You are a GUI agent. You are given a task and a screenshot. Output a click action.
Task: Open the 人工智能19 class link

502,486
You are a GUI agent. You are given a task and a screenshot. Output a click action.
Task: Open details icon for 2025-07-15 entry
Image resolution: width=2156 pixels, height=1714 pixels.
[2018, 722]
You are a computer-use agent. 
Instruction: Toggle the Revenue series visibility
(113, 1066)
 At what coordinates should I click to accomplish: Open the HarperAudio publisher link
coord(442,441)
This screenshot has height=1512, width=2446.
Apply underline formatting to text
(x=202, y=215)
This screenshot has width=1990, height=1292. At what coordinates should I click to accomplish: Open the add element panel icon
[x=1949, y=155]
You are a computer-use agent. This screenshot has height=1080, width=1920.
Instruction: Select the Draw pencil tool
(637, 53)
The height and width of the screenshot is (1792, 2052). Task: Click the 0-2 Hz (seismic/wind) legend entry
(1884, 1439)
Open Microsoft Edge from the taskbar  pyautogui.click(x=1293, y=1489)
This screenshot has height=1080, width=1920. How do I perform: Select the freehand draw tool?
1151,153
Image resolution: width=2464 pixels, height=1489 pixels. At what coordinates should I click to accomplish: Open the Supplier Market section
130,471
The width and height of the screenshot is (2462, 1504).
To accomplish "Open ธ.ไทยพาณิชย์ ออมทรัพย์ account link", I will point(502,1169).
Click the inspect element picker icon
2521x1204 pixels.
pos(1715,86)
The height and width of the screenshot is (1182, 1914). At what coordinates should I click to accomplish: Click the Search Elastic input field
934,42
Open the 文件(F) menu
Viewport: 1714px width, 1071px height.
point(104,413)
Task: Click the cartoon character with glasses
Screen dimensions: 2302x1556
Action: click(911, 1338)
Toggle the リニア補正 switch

§ §

REQUIREMENT = Would you give the number of lines in this listing that include "computer"? Only the number, please.

EXPECTED OUTPUT = 2